China’s top liquefied natural gas importers are cautiously looking to purchase additional Russian shipments that have been shunned by the market in a bid to take advantage of cheap prices.
State-owned companies including Sinopec and PetroChina are in discussions with suppliers to buy spot cargoes from Russia at a deep discount, according to people with knowledge of the matter. Some importers are considering using Russian firms to participate in LNG purchase tenders on their behalf to hide their procurement plans from overseas governments, the people said.
Most LNG importers around the world won’t buy Russian cargoes out of fear of future sanctions or damage to reputation, as the war in Ukraine drags on and the European Union ratchets up pressure against Moscow. Chinese firms are emerging as some of the only companies willing to take on that risk.
PetroChina declined to comment. Sinopec didn’t immediately respond to a request for comment during a holiday.
This mimics a similar move by China’s oil refiners, which are also discreetly purchasing cheap Russian crude that the rest of the world doesn’t want. Several LNG shipments were already purchased by Chinese importers in the last few weeks, traders said.
Russian LNG is trading at more than a 10% discount to normal North Asia shipments in the spot market, according to traders. Spot prices for the super-chilled fuel surged to a record last month due to the war in Ukraine, which is tightening supplies just as global consumption rebounds.
To be sure, China isn’t in dire need of LNG as milder weather and COVID-19 lockdown fears have curbed spot demand. Still, Russian gas at a deep discount can help top up storage tanks before prices rise again this summer.
China’s LNG buyers are looking for the cargoes via bilateral discussions in order to keep a low profile in the spot market, according to the traders, who requested anonymity as the talks are private. And the companies remain cautious, choosing to withhold from buying large quantities.

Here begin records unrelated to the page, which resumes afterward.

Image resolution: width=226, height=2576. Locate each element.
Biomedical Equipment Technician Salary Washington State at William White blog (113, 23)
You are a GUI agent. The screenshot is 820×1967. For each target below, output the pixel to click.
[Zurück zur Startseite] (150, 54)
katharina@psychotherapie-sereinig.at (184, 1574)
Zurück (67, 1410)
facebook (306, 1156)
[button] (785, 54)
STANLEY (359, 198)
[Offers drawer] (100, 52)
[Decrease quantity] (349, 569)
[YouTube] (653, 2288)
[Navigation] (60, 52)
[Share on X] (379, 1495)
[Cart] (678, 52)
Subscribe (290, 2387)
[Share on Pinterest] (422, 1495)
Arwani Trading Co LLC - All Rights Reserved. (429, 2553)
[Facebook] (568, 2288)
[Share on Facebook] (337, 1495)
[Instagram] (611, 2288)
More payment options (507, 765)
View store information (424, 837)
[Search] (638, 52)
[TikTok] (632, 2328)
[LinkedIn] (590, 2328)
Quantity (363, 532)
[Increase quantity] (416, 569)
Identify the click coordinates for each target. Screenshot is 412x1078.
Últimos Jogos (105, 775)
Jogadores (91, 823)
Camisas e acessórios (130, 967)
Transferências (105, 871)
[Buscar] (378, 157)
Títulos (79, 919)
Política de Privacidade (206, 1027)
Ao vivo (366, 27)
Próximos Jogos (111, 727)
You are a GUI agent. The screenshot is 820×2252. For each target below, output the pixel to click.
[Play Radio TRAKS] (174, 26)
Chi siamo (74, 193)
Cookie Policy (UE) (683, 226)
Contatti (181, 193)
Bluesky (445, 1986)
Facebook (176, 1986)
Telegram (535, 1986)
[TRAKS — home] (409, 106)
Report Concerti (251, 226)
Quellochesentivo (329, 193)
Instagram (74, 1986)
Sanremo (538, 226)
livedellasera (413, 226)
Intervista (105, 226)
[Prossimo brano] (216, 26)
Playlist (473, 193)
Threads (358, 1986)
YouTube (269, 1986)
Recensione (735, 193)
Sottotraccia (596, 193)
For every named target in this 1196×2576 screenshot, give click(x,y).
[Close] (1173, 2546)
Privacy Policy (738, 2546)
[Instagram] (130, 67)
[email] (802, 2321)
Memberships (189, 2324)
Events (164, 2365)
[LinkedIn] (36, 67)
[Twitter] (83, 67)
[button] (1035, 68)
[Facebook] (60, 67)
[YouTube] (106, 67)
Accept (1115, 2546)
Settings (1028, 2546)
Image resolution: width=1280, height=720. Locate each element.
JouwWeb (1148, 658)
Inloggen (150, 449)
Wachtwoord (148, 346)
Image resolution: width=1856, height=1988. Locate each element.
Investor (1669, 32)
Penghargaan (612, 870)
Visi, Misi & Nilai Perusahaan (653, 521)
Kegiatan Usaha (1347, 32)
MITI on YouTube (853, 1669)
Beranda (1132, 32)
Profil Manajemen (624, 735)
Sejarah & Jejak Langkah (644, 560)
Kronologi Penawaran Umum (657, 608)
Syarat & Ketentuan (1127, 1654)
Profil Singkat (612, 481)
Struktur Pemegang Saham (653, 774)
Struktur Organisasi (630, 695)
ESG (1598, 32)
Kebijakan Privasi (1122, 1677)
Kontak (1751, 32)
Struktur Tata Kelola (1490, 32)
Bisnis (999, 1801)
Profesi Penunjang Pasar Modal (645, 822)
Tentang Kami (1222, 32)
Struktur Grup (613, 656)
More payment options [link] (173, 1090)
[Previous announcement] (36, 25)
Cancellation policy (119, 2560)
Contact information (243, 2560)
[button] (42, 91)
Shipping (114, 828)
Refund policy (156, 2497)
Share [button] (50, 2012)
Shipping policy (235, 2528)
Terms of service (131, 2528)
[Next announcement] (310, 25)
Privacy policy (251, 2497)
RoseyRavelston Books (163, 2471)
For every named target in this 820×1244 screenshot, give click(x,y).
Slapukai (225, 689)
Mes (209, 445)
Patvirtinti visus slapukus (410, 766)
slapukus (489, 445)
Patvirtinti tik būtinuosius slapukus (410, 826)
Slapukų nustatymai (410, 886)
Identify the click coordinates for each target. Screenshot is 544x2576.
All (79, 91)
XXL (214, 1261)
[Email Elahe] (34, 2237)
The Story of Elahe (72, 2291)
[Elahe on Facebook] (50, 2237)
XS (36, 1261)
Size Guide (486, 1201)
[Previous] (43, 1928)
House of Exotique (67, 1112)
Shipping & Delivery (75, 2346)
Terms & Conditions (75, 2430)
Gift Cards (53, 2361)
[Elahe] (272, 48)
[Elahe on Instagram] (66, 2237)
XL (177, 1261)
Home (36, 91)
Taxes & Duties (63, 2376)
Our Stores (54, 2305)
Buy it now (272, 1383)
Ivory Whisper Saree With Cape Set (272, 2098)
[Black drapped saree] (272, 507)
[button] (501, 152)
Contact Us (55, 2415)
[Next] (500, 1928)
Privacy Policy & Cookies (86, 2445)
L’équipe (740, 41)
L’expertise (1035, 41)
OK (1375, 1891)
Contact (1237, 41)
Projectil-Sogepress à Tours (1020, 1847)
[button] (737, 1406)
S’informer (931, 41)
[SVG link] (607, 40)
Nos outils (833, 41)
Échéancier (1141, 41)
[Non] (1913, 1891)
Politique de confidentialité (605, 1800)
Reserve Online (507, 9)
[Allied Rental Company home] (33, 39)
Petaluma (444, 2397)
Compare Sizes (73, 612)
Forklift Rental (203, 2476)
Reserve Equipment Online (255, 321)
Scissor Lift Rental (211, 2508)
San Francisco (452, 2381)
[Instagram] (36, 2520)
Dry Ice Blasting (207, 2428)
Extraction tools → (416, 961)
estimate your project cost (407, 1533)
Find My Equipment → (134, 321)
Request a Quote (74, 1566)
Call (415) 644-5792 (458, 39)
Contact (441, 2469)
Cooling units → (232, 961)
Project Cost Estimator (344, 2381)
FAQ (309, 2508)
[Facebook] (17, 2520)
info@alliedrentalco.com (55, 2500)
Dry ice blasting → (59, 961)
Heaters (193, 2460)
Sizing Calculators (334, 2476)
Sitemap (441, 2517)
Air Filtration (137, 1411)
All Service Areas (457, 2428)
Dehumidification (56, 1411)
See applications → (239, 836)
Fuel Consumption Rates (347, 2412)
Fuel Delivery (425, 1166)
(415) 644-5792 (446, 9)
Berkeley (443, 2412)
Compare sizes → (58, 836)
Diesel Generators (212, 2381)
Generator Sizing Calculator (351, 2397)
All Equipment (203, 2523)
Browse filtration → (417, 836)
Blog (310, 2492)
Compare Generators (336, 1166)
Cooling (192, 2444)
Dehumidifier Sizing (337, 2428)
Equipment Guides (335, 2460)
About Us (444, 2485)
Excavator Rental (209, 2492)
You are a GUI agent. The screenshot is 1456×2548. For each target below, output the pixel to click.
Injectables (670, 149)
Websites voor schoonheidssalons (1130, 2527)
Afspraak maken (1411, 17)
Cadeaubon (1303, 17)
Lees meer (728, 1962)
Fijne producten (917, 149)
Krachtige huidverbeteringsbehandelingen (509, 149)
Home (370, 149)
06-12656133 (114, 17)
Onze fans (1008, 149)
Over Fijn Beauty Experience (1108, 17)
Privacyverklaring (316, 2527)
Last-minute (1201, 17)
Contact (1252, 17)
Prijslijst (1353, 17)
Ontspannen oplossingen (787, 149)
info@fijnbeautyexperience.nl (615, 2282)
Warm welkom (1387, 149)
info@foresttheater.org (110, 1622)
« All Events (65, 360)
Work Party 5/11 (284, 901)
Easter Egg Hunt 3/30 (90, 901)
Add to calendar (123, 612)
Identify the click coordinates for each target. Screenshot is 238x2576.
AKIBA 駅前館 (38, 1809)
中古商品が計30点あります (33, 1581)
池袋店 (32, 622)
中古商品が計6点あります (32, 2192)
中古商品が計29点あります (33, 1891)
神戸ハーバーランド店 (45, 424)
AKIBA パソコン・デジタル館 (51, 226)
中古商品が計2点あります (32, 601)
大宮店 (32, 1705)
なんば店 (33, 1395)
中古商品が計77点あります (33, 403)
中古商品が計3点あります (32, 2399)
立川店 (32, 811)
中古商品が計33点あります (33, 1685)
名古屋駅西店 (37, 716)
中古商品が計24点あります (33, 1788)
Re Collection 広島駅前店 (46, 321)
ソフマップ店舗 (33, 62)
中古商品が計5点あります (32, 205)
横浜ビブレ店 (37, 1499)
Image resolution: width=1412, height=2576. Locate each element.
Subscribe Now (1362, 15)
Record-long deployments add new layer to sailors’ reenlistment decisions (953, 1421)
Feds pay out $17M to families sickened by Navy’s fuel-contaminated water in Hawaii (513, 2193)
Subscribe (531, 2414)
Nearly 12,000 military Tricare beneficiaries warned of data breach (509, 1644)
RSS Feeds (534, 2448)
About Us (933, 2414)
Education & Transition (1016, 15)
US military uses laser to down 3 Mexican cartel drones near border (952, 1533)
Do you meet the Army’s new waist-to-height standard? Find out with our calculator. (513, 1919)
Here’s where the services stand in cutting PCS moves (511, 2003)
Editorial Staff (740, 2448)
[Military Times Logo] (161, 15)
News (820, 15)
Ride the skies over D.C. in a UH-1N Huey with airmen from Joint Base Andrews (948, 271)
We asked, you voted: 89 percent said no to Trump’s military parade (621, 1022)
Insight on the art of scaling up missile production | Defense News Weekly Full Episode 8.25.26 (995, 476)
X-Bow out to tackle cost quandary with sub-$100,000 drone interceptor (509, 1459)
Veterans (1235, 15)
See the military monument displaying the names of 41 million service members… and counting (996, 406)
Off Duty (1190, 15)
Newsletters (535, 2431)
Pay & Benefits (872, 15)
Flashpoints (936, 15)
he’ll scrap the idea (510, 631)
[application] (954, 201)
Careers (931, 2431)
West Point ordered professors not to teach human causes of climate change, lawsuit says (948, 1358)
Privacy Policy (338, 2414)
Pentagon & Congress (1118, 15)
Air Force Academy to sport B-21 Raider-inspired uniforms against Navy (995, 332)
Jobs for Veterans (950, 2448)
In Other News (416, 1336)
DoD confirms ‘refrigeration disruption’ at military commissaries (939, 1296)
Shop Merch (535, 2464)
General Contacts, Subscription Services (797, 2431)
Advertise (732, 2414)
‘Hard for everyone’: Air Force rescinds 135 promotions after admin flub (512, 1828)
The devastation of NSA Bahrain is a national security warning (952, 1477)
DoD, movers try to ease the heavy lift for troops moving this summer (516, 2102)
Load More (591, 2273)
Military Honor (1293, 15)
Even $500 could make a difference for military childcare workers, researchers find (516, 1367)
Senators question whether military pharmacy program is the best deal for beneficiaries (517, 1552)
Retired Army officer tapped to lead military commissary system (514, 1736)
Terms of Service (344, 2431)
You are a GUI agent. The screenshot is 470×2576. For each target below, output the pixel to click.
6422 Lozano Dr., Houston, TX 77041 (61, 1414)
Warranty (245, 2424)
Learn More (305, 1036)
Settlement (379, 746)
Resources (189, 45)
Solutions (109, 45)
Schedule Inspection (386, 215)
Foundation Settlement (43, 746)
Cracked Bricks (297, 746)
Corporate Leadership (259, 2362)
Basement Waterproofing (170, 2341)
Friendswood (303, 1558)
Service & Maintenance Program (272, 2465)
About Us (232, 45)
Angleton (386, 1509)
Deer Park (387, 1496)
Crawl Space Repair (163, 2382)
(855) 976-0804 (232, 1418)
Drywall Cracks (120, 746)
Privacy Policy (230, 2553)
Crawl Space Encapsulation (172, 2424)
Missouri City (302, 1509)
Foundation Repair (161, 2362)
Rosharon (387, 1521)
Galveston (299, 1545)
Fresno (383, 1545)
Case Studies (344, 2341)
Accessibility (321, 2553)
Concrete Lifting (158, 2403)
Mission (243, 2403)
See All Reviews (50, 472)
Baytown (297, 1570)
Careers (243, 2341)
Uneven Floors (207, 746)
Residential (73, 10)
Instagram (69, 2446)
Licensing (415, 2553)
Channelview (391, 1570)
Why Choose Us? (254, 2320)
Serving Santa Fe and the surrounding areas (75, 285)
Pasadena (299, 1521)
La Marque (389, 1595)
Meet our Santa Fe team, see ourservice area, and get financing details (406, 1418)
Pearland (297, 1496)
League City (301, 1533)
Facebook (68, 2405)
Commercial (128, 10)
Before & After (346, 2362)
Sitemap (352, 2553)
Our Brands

Instead of participating directly in a Russian LNG sales tender, Chinese companies are looking to use so-called “sleeves,” or firms to buy on their behalf to mask their procurement, traders said. This will help mask their spot activity, and instead look like the Chinese company may be accepting a delivery of Russian gas from a long-term contract, which firms around the world have continued doing despite the war in Ukraine.
They are also avoiding participation from satellite offices from London to Singapore, to skirt any potential trouble with those governments. Most LNG trading desks for Chinese firms are located overseas.
There are still hurdles. Smaller Chinese LNG buyers are struggling to get credit guarantees from banks to purchase additional spot cargoes from Russia, with most institutions in Singapore unwilling to provide support. Only the top Chinese importers can use so-called open-credit schemes, which are preapproved lines of credit from banks.